There were some tubes, and they were connected to a mask. There was also a monitor, and pleasingly a machine that goes ping. My task was to pedal away at a stead rate, and gradually over time the resistance and cadence would increase. All the while Nice Chap would be monitoring my relative oxygen and carbon dioxide levels as I breathed in and out, and my heart-rate to gauge my VO2 max levels, which would apparently then inform my training program.

The Fitness Test

So what on earth can my breath and heart rate tell anyone about my fitness? This has taken me a while to get my head around; I’ve had to revisit my A-Level biology which was a slightly traumatic experience, so hopefully I’ve got this right. I do have a new appreciation for how amazing the human body is.

Your body (and mine, come to that) uses both sugars and fats as a fuel source. The amount of energy in either of these is measured in calories – a bit like how the energy in a battery is measured in volts.

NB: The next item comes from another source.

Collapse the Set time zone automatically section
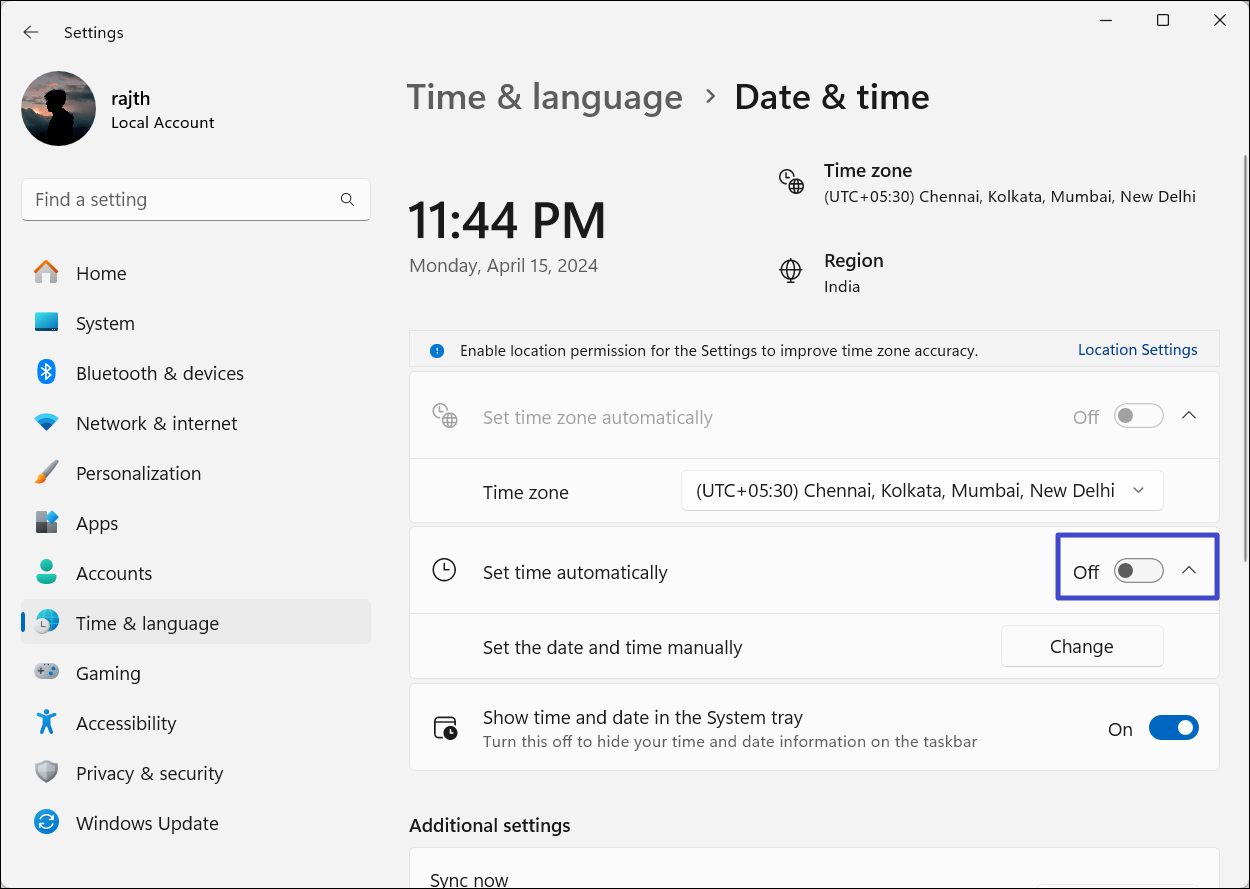 [x=1189, y=416]
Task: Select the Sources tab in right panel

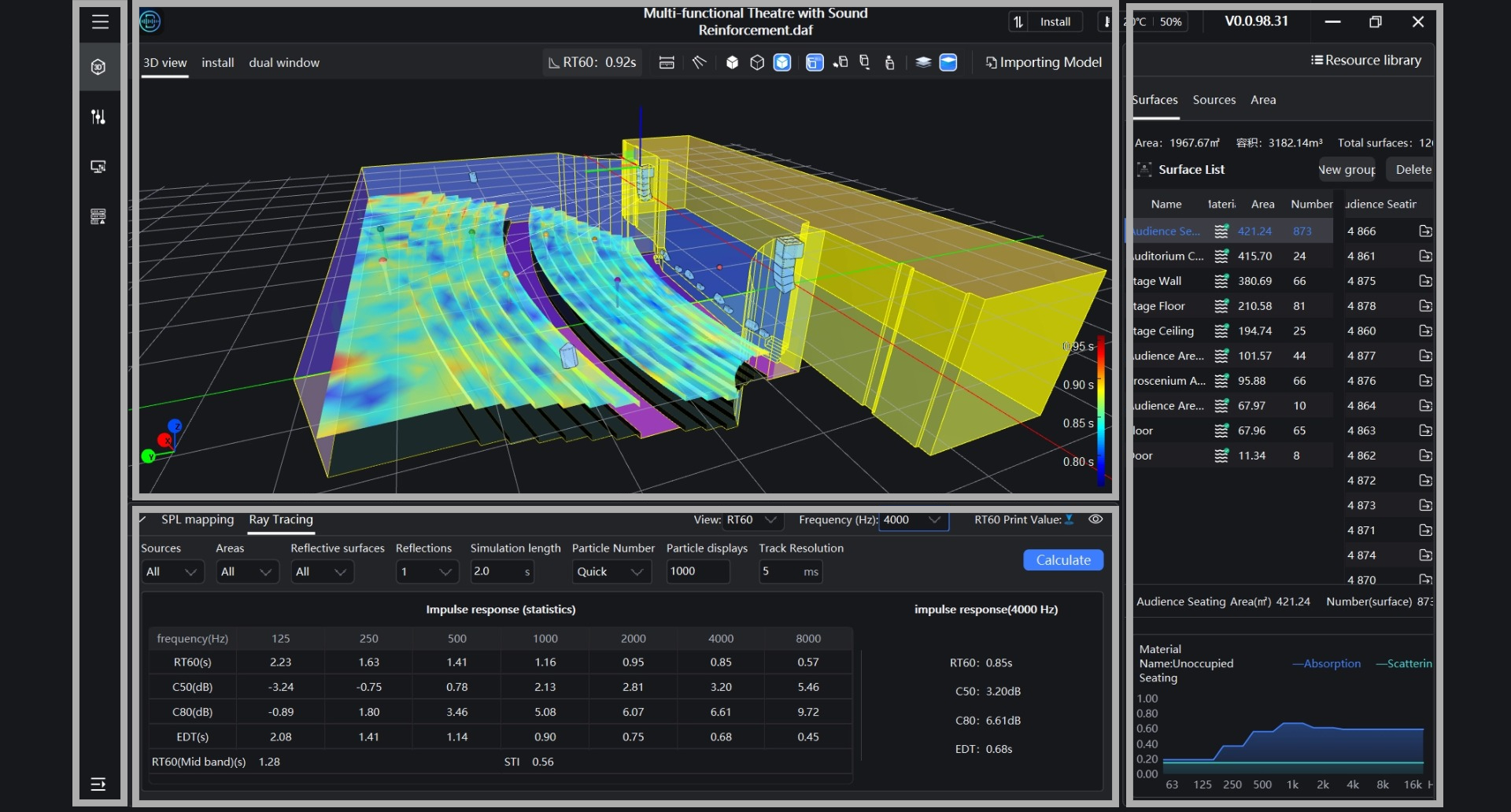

Fats can store a much more concentrated amount of calories, about twice as many as sugars, so that’s the preferred method of energy storage in the body.

My curvy bum? Call it my battery. I knew it was good for something!

When you exercise, your body burns both fats and sugars, sugars being a type of carbohydrate. At lower intensities, it tends to get similar amounts of energy from each. (This also means that if you are looking to burn fat to loose weight, lower intensity exercises are best. Yippee!)

As the intensity of exercise increases, and your heart rate rises, the relative percentages change and you start to burn less fat and more sugar. At a certain level, you reach the point where your energy is only coming from burning sugars.

I’ve popped in the graph that shows this happening in my fitness test; the line shows the percentage of calories from fat being burnt dropping off dramatically as my heart rate goes up.

Part one of my results!

Now here’s the thing – your body can only store a finite amount of sugar in the system. So once you start burning through these, you’re going to run out at some point – the dreaded bonk! To avoid this, you need to take sugars on, and regularly. The other option is to stay operating at a lower level of heart rate so you ensure that you are still getting energy from the stored fats.

How does this help me? By finding out at what point certain key things start happening – like at what heart rate I start burning more sugars than fat, and at what point I’m only burning sugars, Andy can work out what kind of intensity I should be working out in. So the next step is to get the results, and work up a training plan around them.

If I work smart, I can make my body more efficient. I’ll be able to train it to keep burning fats for longer as my heart rate increases. I’ll also be able to get more power out of the calories I’m burning. Since in the Mega I’m going to be riding the bike for well over an hour, and stopping for a snack halfway down probably won’t happen, I’ll need to rely on my stored fat reserves to provide my fuel.

How fit am I? Well, let’s just say I’m nowhere near pro-rider level, but apparently, according to Nice Chap, I’m not doing too badly! Cue a small glow of pride (and a flush of relief).

My cycle to work has clearly started paying off.